* **ABOUT THIS TASK**
Once the pictures have been excluded, set down each remaining entry word for word.

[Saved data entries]
——
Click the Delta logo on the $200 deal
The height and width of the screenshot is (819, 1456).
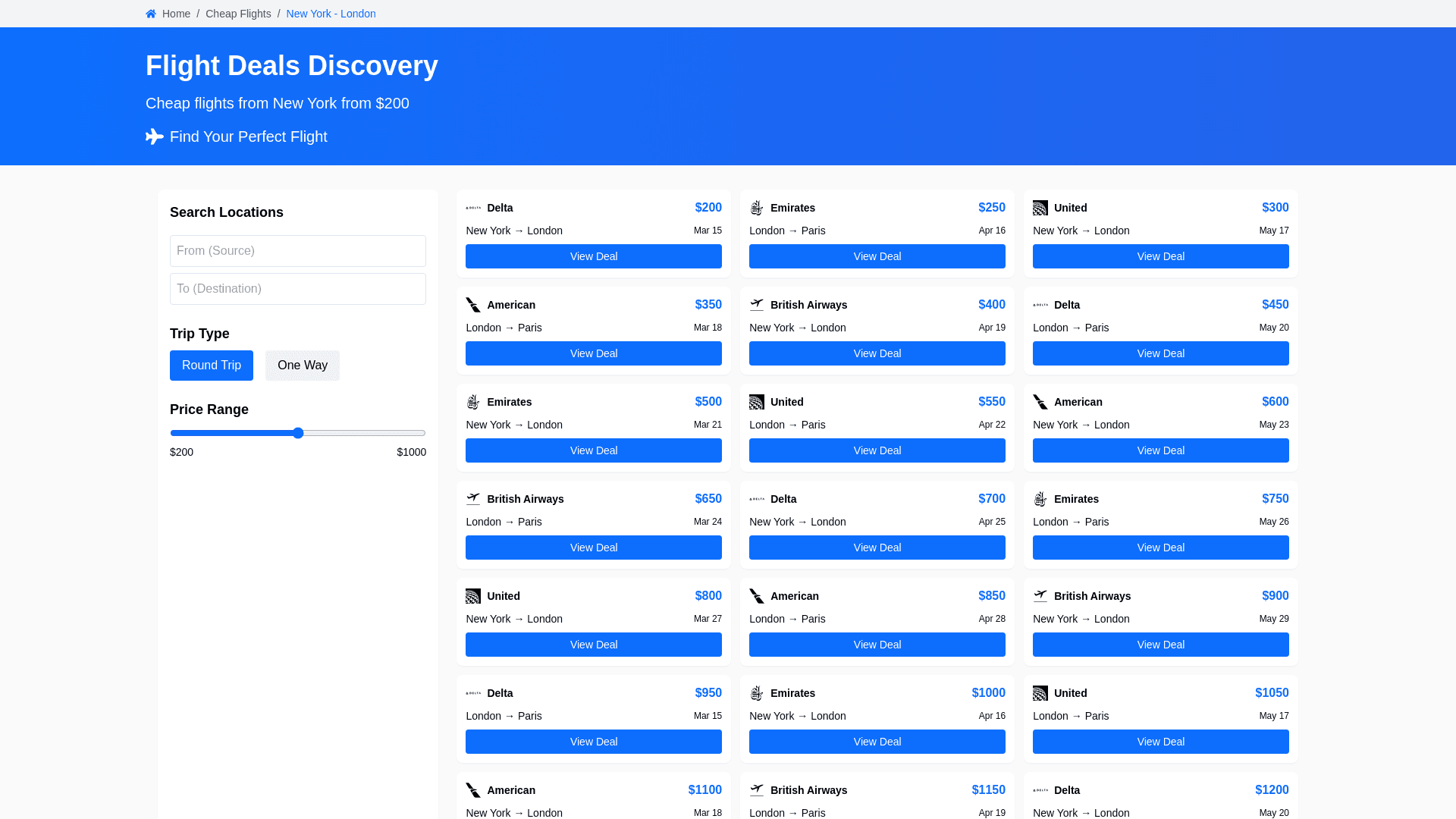tap(473, 208)
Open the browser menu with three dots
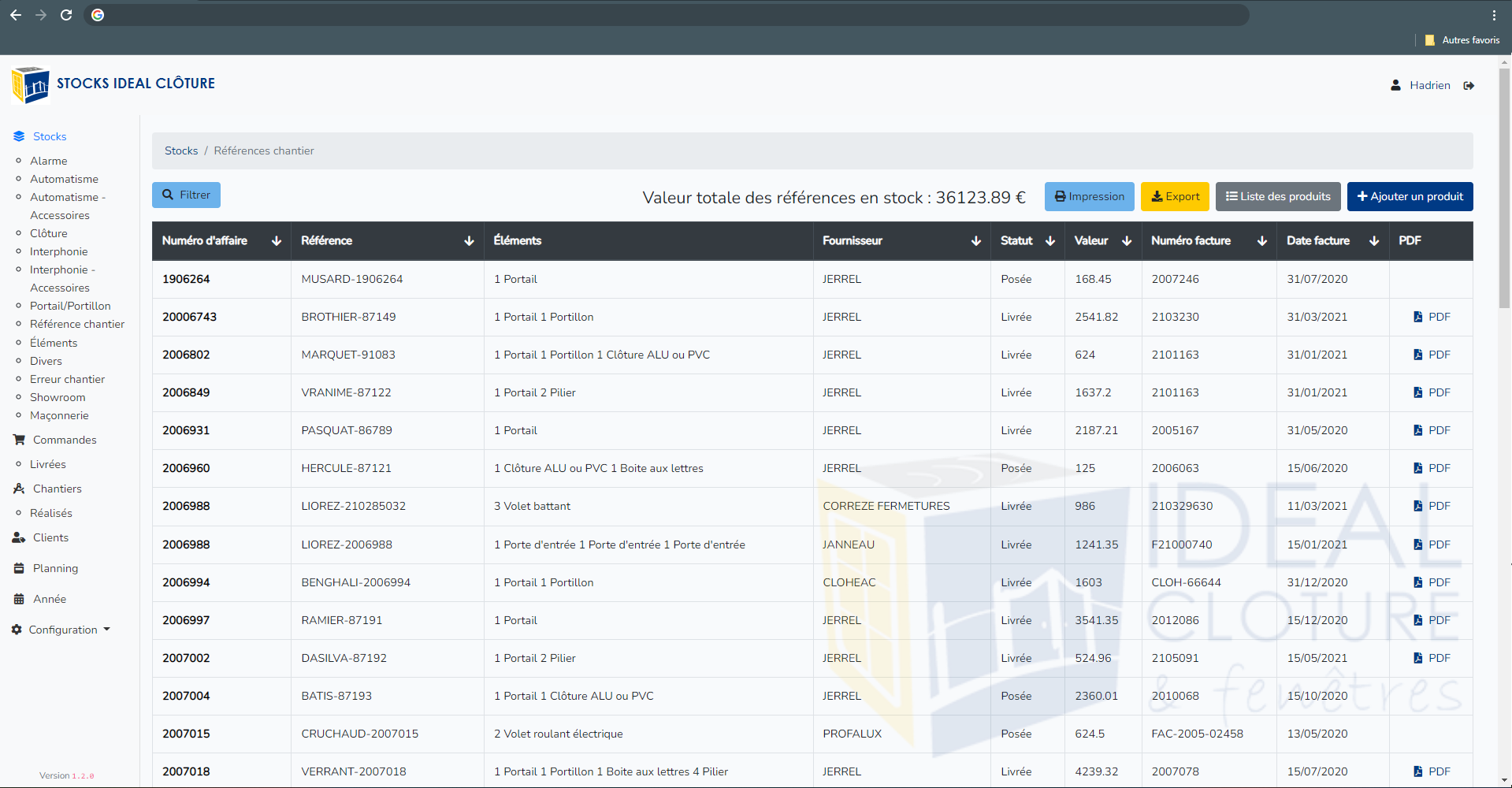The width and height of the screenshot is (1512, 788). (x=1495, y=15)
——
* **SOLUTION**
Click the Delta logo on the $200 deal
The height and width of the screenshot is (819, 1456).
tap(473, 208)
Open the browser menu with three dots
The width and height of the screenshot is (1512, 788). (x=1495, y=15)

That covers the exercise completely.